Marco Höger, herzlichen Glückwunsch zu Ihrem ersten Bundesligator. Und dann auch noch in Köln. Können Sie uns so kurz nach dem Abpfiff beschreiben, was in Ihnen vorgeht?
Dieses Spiel war etwas ganz besonderes für mich. Ich bin in Köln geboren und aufgewachsen. Und bis vor kurzem habe ich noch hier gelebt. Viele meiner Freunde und meine Familie waren im Stadion. Dass ich hier getroffen habe, ist für mich eine überragende Sache. Ein unbeschreibliches Gefühl.

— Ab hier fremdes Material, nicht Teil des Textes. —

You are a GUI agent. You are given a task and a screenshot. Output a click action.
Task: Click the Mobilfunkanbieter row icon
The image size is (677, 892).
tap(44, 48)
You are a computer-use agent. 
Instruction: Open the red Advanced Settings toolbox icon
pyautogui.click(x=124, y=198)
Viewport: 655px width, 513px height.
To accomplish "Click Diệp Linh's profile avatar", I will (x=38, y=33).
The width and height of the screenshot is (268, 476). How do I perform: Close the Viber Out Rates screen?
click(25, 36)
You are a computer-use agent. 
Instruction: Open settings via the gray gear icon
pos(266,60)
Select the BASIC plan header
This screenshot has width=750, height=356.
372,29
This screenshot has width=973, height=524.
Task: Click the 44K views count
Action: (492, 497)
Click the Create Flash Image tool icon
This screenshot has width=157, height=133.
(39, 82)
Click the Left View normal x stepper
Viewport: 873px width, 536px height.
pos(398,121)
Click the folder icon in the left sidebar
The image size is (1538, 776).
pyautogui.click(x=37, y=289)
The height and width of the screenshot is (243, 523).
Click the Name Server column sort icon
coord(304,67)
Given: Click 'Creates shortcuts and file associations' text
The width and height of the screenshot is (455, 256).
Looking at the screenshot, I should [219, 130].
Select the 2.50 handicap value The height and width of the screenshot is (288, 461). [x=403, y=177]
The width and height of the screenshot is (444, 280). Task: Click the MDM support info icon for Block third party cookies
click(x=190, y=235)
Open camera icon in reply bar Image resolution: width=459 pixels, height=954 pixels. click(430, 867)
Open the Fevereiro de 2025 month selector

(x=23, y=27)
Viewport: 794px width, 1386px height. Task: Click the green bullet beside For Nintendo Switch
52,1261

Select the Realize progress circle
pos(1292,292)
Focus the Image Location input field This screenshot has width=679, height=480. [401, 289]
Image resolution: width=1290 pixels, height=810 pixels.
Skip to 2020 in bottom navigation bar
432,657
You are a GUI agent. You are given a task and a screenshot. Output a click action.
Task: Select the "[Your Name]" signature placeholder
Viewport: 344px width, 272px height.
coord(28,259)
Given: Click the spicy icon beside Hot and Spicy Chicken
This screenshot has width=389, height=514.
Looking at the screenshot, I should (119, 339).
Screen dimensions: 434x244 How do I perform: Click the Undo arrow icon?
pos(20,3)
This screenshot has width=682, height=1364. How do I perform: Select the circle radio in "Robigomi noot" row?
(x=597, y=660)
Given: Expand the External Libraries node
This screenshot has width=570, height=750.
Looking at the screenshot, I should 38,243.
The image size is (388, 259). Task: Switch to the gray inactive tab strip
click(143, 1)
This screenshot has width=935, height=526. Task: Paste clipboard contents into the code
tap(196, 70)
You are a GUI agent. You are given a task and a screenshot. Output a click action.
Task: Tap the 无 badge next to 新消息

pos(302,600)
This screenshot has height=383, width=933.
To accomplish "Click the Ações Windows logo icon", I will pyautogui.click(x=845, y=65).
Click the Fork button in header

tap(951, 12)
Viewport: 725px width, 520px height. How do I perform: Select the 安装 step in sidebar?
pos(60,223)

Warum hat sich die Mannschaft vor der Pause so schwer getan?
Das ist eine gute Frage. Wir haben schnell ein Gegentor bekommen. Wenn das in Köln passiert, ist es als Gastmannschaft immer schwer, weil die Fans dann noch stärker als sonst hinter ihrer Mannschaft stehen. In der zweiten Halbzeit lief es dann.
Haben Sie eine Erklärung für die Steigerung im zweiten Durchgang?
In der Pause hat der Trainer die richtigen Worte gefunden. Er hat gesagt, dass wir anders spielen müssen. Das haben wir getan. Wir haben taktisch umgestellt, mit einer Raute gespielt. Nach den Toren war es ein Stück weit Euphorie, die uns beflügelt hat. Auch nach dem 4:1 waren wir noch heiß auf Tore.
In der Tabelle liegen Sie weiterhin gleichauf mit Bayern München und den Schwarz-Gelben …
Das ist eine positive Momentaufnahme. Aber wir haben noch 15 Spiele und sind eine junge Mannschaft, die noch im Lernprozess ist. Wir müssen abwarten und weiterhin unser Bestes geben.